In such examples the solid grandeur of the classic shape, with decorative detail confined to ribbed and beaded moldings enriched by a marvelous surface finish, the last great period of American silversmithing is well represented This particular teaset was made for Jefferson’s vice-President, Aaron Burr, a patron of the arts and a man of fashion who, in the years before the fatal duel with Hamilton, lived in a large and luxurious house on Richmond Hill with liveried flunkies and a cellar of excellent wines. Irving acted as a reporter at his trial in Richmond in 1807.

The great drawback to the classic style was its lack of invention, due chiefly to the fact that it was based on an archaeological style. In the early years of the 19th century the craftsman’s ingenuity was taxed to provide variety and novelty. It was an age when travel for pleasure and education had become fashionable and the resulting correspondence voluminous.

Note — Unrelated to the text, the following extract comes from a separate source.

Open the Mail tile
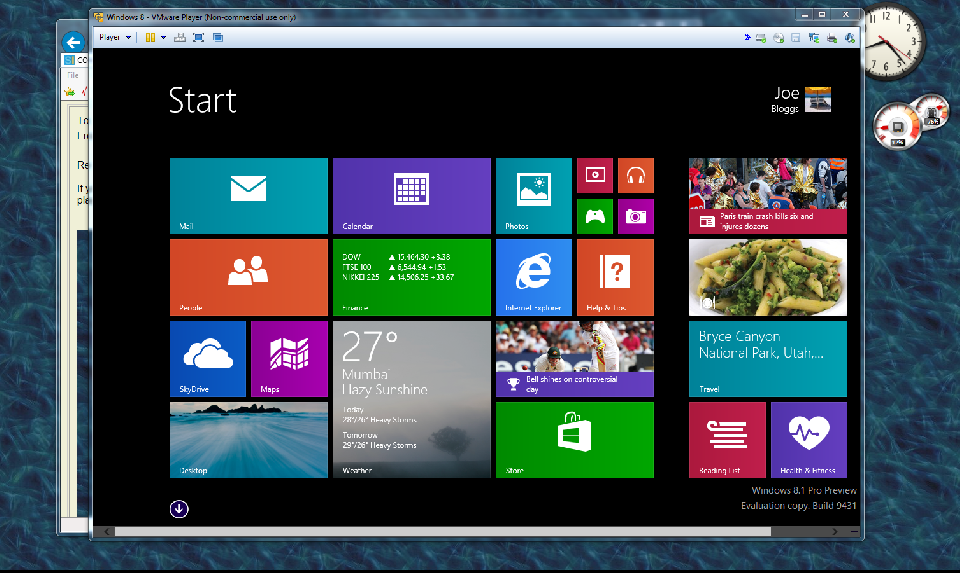Image resolution: width=960 pixels, height=573 pixels. [x=248, y=195]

Silver owned by Irving: Sentimental Dutch coffer dating 1835-1850.

Silver owned by Irving: Sentimental Dutch coffer dating 1835-1850.

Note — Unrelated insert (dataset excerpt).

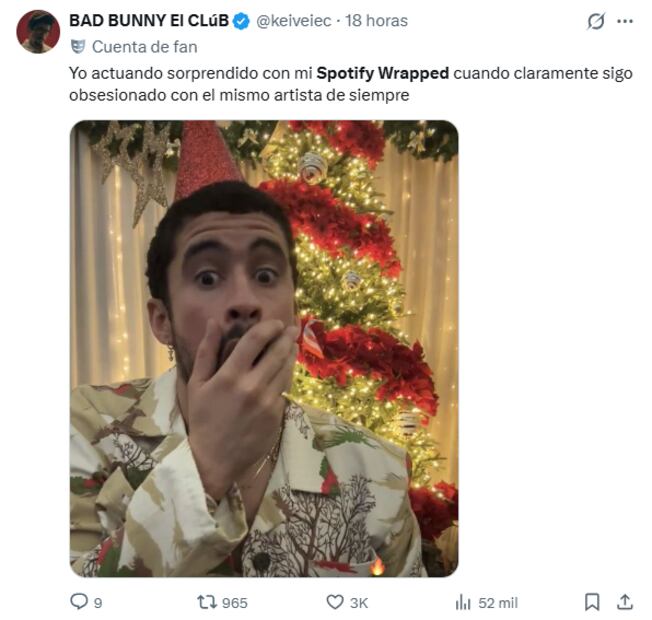The image size is (652, 620).
Task: Click the 965 reposts count
Action: pos(234,603)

Small traveling desks with tambour lids were cunningly contrived by the cabinetmakers, and in the same vein one finds the traveling combination inkstand and candlestick made by Obadiah Rich, of Boston (fig. 6), a cousin of the bibliographer and American consul in Spain who bore the same name, and in whose house in Madrid Irving lived while writing a part of his Life of Columbus.

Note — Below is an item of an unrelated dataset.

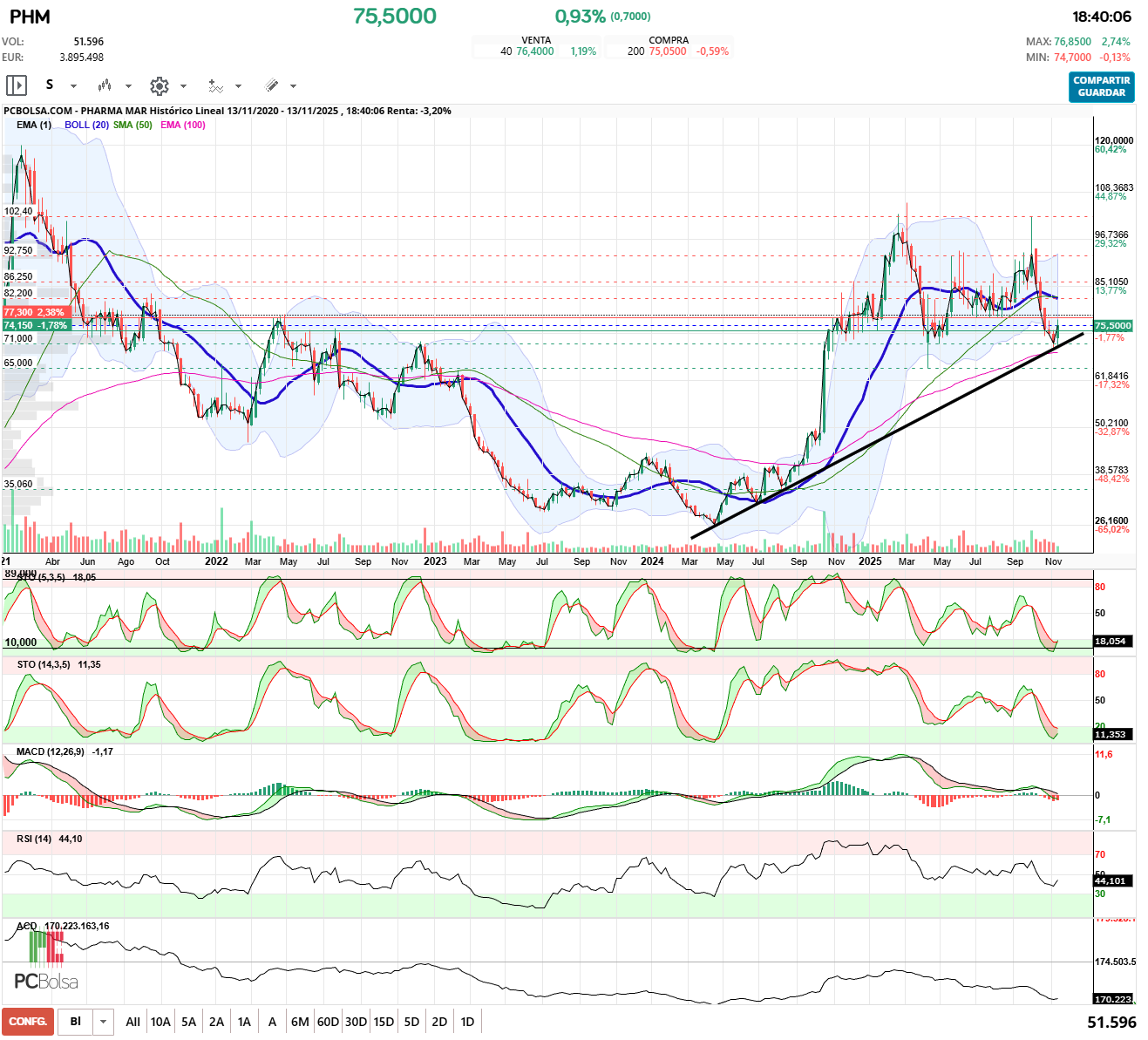Image resolution: width=1148 pixels, height=1040 pixels.
Task: Open the drawing tools dropdown arrow
Action: coord(293,86)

When Irving left the United States in 1815 for his long sojourn abroad, it was the end of an era as far as the American silversmithing tradition was concerned. When he returned in 1832 the inventive capacity of the silversmith was being efficiently crushed as a result of the rise of the professional designer with no knowledge of the limitations of the silversmith’s art. This decline was furthered by photography, which was partly responsible for the direct imitation of forms and ornament of the past and perhaps worst of all, the combination of ornament of the past with current shapes.

Silver owned by Irving: Fiddleback serving spoon, by H. Cheavenes, c. 1815, and French pie server, c. 1838.

Silver owned by Irving: Fiddleback serving spoon, by H. Cheavenes, c. 1815, and French pie server, c. 1838.

Illustrative of the early stages in our silver decline is the presentation urn of 1825 (fig. 7), the gift of the Pearl Street Merchants of New York City to Governor DeWitt Clinton for his public service in linking the great waterways of New York State with canals. The design was based on a stone or marble vase excavated among the ruins of the villa Hadrian but decorated: with bas reliefs of scenes of the Grand Canal along with romantic allegorical illustrations of the progress of art and science.

The few pieces of silver associated with Irving which have survived at Sunnyside serve as a mirror of his times, reflecting taste and travel (fig. 8). Of particular interest is the serving spoon bearing the unrecorded mark of H. Cheavenes and engraved with what purports to be the Irving crest. It is typical of the fiddleback pattern which, with its variations, was so popular in America from 1815 to 1850. Representative of imported English Sheffield plated ware are the candlesticks decorated in the Adam style. European travel was responsible for a set of ivory-handled French fruit knives and matching pie-server bearing the French assay mark for 1838 and initialed in old English letters W I stamped in blue, possibly the influence of Sir Walter Scott, Abbotsford and the Gothic revival. They were undoubtedly purchased on one of Irving’s trips to Paris while Minister to Spain in 1842-43.

The latest pieces in point of time are a pair of ornate Dutch vases and a small coffer of typically thin silver, chased in sentimental mood with a naked cupid driving a bumble bee harnessed to a fruit chariot. Can it be that Irving’s recollections of Dutch and New York Dutch silver owned in the Hudson River Valley are responsible for the vases and cotter or are they merely gifts from an admiring public?

It is to be hoped that some of the silver pieces which belonged to Washington Irving’s parents may find their way to Sunnyside along with early New York Dutch examples symbolic of the architectural moods of the house as well as of the characters created in his writings.